Are there other advantages or disadvantages of college towns we have overlooked? What is your college town you are dreaming about? Let us know in the Comments section below.



Posted by John Brady on March 21st, 2011

7 Comments »

  1. “There are towns that have colleges and universities in them, and then there are college towns.” And then there are retirement communities directly linked to those colleges. Examples are Academy Village, founded by a past President of, and linked to, the University of Arizona in Tucson, or Longhorn Village, connected to UTexas in Austin, or The Village at Penn State. With lectures, music, discussions, and access to nearby colleges, these communities revolve around mental as well as physical well-being. Just google “College Linked Retirement Communities” or your favorite school/alma mater.

    by oldnassau — March 23, 2011

  2. One possible negative: if you’re looking for a part-time job, you might be competing with thousands of college students also looking for an additional source of income.
    One positive (mentioned by a gentleman at a talk I gave about retirement): “College towns are great. They have pretty girls and cheap beer!”

    Jan Cullinane, co-author, The New Retirement: The Ultimate Guide to the Rest of Your Life (Rodale)
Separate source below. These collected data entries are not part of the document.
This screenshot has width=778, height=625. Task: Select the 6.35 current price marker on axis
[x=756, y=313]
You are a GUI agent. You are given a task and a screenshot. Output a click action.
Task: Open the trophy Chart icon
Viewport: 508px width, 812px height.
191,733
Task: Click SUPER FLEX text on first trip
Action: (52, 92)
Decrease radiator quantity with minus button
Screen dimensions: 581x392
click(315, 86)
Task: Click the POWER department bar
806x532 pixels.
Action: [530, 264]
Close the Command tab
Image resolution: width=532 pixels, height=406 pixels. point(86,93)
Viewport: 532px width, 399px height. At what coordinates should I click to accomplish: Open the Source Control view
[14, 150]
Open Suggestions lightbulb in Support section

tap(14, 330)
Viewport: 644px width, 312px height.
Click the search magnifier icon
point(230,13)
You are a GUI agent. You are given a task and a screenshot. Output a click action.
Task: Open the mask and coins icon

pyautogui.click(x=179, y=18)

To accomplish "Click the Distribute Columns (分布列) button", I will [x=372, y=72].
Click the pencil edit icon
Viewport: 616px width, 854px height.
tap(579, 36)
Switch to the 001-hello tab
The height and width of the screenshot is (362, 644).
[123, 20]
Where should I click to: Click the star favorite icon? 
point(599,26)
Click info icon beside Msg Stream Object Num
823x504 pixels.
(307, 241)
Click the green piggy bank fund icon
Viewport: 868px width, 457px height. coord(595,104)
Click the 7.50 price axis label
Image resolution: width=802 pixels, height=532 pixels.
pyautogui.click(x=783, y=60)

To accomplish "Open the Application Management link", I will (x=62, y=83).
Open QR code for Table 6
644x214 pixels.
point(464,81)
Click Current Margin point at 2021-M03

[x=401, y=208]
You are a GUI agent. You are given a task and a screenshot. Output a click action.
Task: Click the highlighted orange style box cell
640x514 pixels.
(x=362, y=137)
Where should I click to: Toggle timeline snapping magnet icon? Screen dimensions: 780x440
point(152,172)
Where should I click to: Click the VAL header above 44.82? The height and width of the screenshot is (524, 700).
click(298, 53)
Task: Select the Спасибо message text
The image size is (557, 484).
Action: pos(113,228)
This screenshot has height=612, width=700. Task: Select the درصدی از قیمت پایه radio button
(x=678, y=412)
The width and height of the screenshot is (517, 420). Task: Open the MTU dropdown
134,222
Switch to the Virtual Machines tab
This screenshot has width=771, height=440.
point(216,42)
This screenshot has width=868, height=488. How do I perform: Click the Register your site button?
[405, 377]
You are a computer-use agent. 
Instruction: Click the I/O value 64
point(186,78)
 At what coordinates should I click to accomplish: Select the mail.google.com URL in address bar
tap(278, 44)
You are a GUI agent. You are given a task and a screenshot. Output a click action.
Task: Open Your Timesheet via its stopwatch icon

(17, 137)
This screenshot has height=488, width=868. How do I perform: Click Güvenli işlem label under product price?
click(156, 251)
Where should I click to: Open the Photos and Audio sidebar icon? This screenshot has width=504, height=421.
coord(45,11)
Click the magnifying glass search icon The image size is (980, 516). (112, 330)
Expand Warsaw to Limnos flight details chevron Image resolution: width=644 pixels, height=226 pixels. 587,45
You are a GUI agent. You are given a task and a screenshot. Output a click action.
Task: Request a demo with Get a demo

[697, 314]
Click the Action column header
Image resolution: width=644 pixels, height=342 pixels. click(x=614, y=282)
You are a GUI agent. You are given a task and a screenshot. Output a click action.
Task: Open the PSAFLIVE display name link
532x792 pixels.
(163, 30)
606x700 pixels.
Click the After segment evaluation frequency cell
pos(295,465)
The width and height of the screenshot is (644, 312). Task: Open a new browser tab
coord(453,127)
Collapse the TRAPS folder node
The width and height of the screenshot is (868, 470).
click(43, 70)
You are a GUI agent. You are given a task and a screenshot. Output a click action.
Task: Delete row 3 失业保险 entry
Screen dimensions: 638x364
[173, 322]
    by Jan Cullinane — March 25, 2011

  3. Colleges are tax exempt and tend to have a higher property tax. In Urbana Illinois our property taxes were $12,000 a year in a $400,000 home 15 years ago.

    by Mark — June 12, 2019

  4. You forgot Boise! It’s a great college town!!

    by Kathy — June 12, 2019

  5. At the top of our list was a college town for retirement, mainly for the vibe and the bookstore. We thought we found the perfect house when we narrowed it down as we looked online, but it ended up being in the midst of college rentals and apartments. We nevertheless ended up finding one on the quieter side of town and it is perfect. So you do have to pay attention to how much of the excitement you want to experience when you choose your neighborhood.

    by Darla — June 12, 2019

  6. We have spent 2 years in Gainesville, FL, home of the University of Florida. While the university offers many opportunities for recreation and cultural activities, almost everything is geared towards students. The city offers a major VA Hospital, along with Shands/UF Hospital and North Florida Regional. VA services are excellent. The challenges with living in a college town are many. Traffic congestion and scooters are the most obvious, but with the traffic local public transportation is pretty good which supports the students to and from housing locations. The liberal environment attracts a significant homeless population to the area. At most major intersections the homeless beg for money. Rental housing is expensive and Gainesville Regional Utilities has one of the highest utility rates in the state. While access to football is tough, tickets to basketball, baseball, soccer, and other sports are almost always available. Local health and fitness clubs are first rate; many students complete their practicum requirements as trainers. Many businesses look for retirees for part-time work due to the transient nature of student life.

    by MARK PHILLIPS — June 13, 2019

  7. An alternative is a city with multiple colleges such as where I live–Jacksonville, FL. The University of North Florida has an Osher Lifelong Learning Center (OLLI) as well as a Division of Continuing Education. However, the traffic here is a b*tch, and public transportation is not up to par. Also the six-month summers where the temperature usually rises above 90 degrees daily have been hard to get used to.

    I’ve lived in a lot of college towns, including Austin, TX; Fayetteville, AR; Athens, GA; and Asheville, NC and found that they sheltered me from the “real world,” … The American dream is a elusive as the perfect retirement location!